AK Parti hükûmeti ve hatta Tayyip Erdoğan’ın bizzat kendisi tarafından işlerinden edilmiş, şimdilerde kimi bağımsız medyada, kimi şahsi sosyal medya hesabı üzerinden ya da bloglardan yayın yapan muhalif bir grup meslektaşla alakalı ciddi sıkıntılar yaşamaktayız.
Farkındasınızdır muhakkak.
Ara ara ben de kaleme alıyorum.
Aslında bu durumdan rahatsız bir güruh olduğunun da farkındayım ama işte ne kadar ‘aydın kesim’ olursa olsun az gelişmiş bir toplumda ‘çoğunluğun alkışladığı’ konulara/kişilere kalkıp itiraz edemiyor kimse.
Herkes bir şekilde alkışlananın, onaylananın yanında kalmak istiyor.
Buradan Freud’a kadar varırız da yeri değil.
Zaten toplum ‘doğruya’ değil ‘imaja’ kitleniyorsa belki de orada sessiz olmak ruhen sağlıklı kalmaya da yardımcı olabilir.
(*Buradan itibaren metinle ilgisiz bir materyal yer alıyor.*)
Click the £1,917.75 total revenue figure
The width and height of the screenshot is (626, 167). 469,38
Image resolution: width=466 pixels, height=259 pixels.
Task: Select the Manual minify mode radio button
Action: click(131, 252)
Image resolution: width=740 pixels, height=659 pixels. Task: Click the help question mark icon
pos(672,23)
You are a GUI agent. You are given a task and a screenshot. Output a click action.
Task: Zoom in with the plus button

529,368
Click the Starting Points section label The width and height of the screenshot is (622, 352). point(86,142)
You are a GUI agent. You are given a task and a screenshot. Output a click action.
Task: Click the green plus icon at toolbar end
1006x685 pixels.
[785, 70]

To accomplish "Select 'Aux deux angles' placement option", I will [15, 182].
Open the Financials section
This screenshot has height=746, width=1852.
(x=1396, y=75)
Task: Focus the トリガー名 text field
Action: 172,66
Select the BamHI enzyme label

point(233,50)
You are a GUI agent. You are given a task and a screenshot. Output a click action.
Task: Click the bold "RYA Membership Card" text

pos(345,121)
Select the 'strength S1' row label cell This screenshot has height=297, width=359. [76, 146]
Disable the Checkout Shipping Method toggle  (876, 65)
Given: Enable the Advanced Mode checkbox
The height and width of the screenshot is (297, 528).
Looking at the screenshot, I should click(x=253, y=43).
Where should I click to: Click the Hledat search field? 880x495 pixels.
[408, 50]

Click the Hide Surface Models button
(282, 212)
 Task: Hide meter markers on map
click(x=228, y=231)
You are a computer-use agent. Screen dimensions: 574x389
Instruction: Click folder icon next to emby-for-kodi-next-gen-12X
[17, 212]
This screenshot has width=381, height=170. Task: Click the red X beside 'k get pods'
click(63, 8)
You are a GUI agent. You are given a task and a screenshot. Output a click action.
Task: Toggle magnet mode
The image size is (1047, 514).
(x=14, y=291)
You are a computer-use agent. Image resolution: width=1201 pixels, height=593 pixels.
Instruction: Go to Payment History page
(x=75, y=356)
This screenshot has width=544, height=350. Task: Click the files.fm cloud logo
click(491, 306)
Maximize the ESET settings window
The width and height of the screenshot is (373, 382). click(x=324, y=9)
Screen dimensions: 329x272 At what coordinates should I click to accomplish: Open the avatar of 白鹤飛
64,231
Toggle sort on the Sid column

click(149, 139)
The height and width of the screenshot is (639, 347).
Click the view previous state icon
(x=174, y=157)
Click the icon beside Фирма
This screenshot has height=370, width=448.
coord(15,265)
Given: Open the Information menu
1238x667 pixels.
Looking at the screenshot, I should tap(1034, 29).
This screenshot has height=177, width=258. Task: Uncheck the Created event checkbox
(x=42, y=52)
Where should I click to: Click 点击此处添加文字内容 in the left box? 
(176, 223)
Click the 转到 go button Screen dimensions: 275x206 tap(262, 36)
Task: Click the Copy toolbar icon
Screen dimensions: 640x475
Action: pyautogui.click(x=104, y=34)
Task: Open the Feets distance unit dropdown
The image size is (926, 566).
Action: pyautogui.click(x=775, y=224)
Örneğin ben; itiraz ediyorum ama başıma gelmeyen kalmıyor.
Popülerleri eleştirebiliyorsan psikolojik harp içinde geçiyor ömür, yalan yok.
Çok da göze alan yok zaten.
O yüzden de Medya Ombudsmanı Faruk Bildirici’nin dün yayımlanan Erk Acarer eleştirisini çok kıymetli buluyorum.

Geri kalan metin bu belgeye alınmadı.